Dataset entries
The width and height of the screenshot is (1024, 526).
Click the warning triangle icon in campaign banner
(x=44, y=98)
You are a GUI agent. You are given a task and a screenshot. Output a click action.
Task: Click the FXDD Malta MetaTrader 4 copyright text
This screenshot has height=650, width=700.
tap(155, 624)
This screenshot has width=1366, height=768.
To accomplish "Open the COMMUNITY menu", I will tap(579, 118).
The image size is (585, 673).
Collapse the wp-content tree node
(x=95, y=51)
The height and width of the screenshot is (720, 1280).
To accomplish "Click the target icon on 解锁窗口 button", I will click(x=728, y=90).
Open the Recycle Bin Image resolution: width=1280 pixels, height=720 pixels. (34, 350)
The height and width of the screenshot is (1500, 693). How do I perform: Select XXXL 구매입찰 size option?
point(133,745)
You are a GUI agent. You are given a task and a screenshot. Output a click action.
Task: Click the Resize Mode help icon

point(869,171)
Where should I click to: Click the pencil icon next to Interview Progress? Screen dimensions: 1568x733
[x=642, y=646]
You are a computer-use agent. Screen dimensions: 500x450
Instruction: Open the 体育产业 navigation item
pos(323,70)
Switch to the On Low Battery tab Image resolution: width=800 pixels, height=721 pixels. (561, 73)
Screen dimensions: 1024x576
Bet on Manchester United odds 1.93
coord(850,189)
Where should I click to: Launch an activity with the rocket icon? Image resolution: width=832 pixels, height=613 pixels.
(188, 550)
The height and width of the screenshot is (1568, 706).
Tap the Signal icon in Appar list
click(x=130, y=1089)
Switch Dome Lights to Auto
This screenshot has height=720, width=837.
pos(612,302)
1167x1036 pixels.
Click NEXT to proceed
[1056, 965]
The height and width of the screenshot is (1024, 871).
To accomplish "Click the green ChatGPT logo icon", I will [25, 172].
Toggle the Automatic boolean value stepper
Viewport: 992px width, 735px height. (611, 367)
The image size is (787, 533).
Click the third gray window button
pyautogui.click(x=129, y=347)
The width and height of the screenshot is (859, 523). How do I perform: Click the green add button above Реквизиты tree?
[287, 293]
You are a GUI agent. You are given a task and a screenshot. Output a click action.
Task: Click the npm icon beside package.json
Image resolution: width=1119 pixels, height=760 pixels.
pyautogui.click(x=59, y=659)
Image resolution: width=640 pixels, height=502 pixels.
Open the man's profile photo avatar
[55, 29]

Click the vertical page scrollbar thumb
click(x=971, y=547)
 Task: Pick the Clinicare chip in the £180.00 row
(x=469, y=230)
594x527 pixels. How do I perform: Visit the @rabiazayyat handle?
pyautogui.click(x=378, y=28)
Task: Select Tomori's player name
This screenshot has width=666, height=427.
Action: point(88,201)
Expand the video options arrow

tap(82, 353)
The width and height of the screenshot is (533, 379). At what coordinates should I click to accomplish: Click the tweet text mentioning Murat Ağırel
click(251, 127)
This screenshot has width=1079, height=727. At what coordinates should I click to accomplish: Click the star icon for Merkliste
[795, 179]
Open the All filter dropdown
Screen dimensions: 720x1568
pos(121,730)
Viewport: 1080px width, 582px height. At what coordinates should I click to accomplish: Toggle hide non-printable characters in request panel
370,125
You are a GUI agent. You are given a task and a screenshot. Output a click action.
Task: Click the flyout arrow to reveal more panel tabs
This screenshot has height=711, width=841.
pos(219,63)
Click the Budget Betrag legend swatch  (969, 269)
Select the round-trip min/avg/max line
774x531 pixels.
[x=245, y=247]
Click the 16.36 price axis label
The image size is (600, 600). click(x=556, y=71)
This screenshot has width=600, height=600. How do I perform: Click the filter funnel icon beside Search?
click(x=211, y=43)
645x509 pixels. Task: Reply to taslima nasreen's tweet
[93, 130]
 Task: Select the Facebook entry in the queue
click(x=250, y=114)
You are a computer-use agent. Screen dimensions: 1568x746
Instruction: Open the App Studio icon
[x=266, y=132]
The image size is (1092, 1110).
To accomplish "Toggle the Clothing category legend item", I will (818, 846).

Work to complete
All that belongs in the answer is the run of lines above from the line containing "This screenshot has width=1366, height=768." through the line containing "Switch to the", exactly as written.

Task output
This screenshot has width=1366, height=768.
To accomplish "Open the COMMUNITY menu", I will tap(579, 118).
The image size is (585, 673).
Collapse the wp-content tree node
(x=95, y=51)
The height and width of the screenshot is (720, 1280).
To accomplish "Click the target icon on 解锁窗口 button", I will click(x=728, y=90).
Open the Recycle Bin Image resolution: width=1280 pixels, height=720 pixels. (34, 350)
The height and width of the screenshot is (1500, 693). How do I perform: Select XXXL 구매입찰 size option?
point(133,745)
You are a GUI agent. You are given a task and a screenshot. Output a click action.
Task: Click the Resize Mode help icon

point(869,171)
Where should I click to: Click the pencil icon next to Interview Progress? Screen dimensions: 1568x733
[x=642, y=646]
You are a computer-use agent. Screen dimensions: 500x450
Instruction: Open the 体育产业 navigation item
pos(323,70)
Switch to the On Low Battery tab Image resolution: width=800 pixels, height=721 pixels. (561, 73)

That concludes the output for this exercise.